### PROBLEM TO WORK ON:
Omit any pictures, and restate word for word only the lines from the one with "Given: Click the Sweden flag icon" through the end of the data below.

### Pixel coordinate grounding data:
/---
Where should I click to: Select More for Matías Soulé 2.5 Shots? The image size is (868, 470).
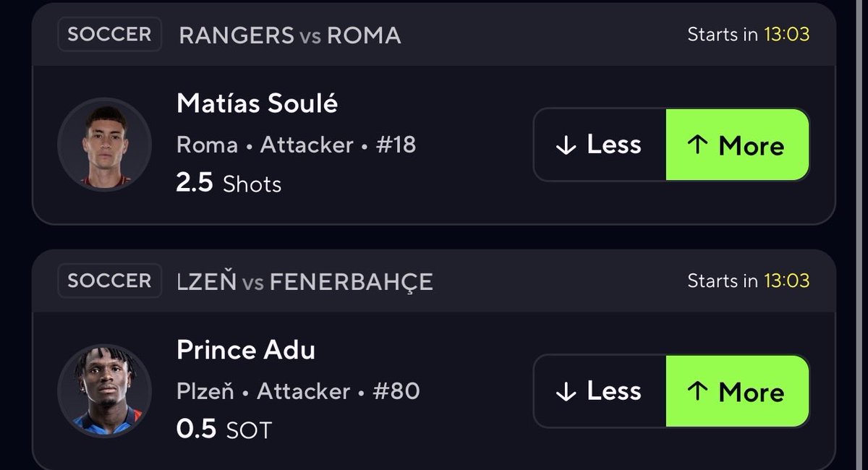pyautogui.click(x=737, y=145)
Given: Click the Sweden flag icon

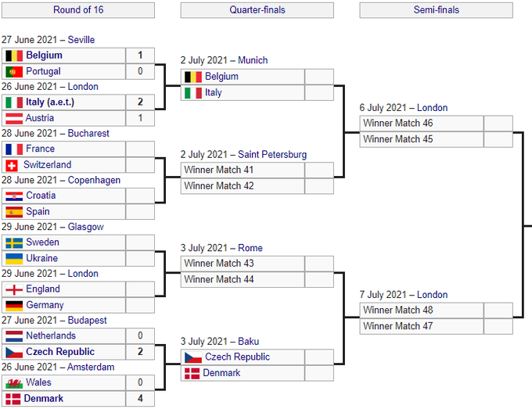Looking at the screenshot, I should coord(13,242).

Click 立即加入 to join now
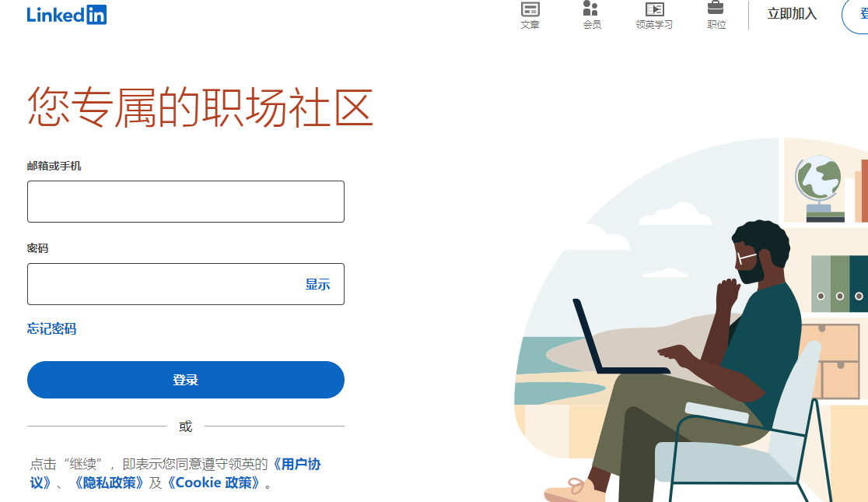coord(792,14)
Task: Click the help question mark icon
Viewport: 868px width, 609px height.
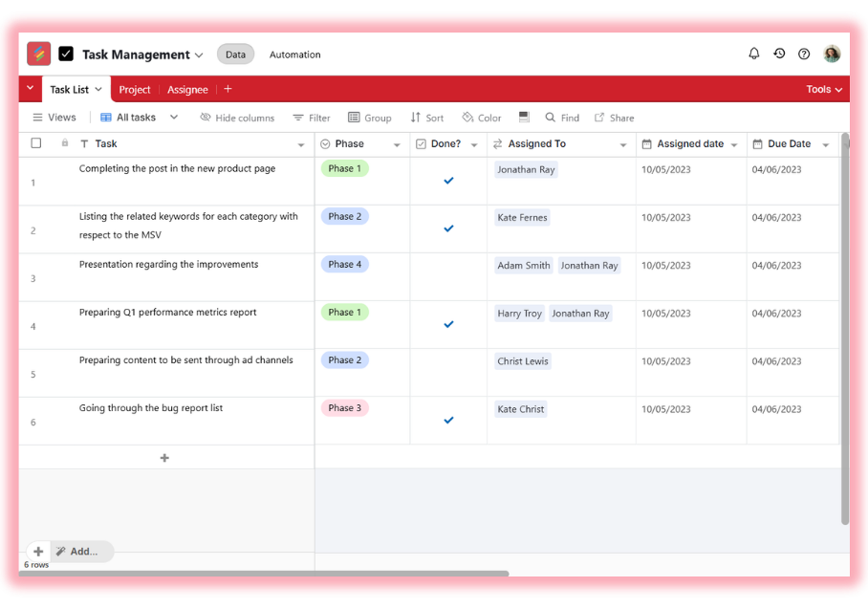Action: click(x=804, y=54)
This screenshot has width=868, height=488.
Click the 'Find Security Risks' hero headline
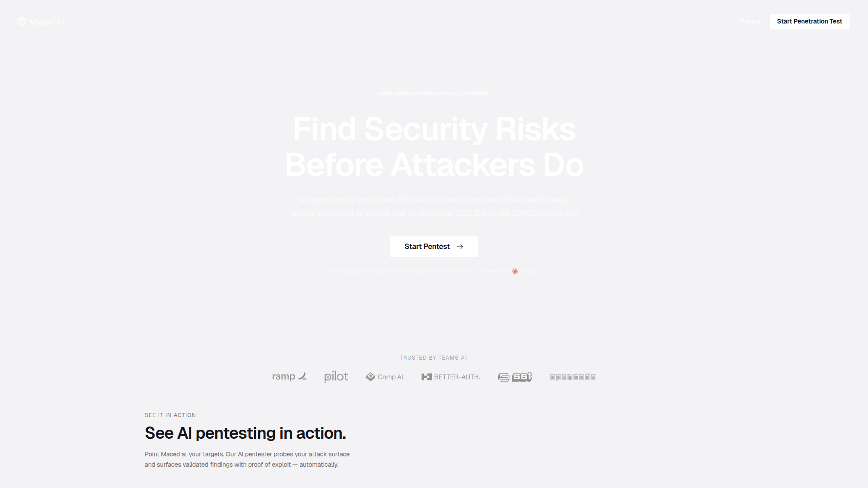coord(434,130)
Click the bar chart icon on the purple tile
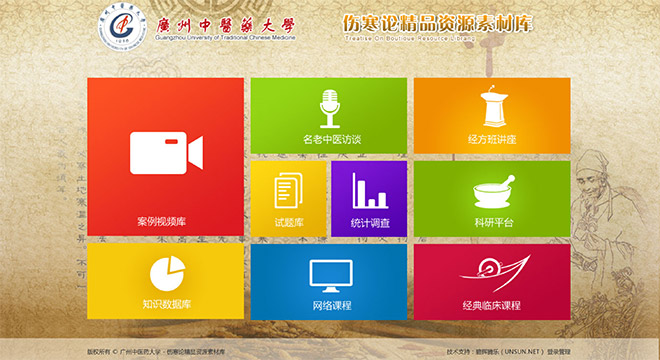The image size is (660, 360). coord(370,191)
\---
### OUTPUT OF THE EXERCISE:
Given: Click the Sweden flag icon

Looking at the screenshot, I should coord(13,242).

Click 立即加入 to join now
coord(792,14)
Task: Click the help question mark icon
Viewport: 868px width, 609px height.
Action: click(x=804, y=54)
This screenshot has width=868, height=488.
Click the 'Find Security Risks' hero headline
coord(434,130)
Click the bar chart icon on the purple tile
The image size is (660, 360). coord(370,191)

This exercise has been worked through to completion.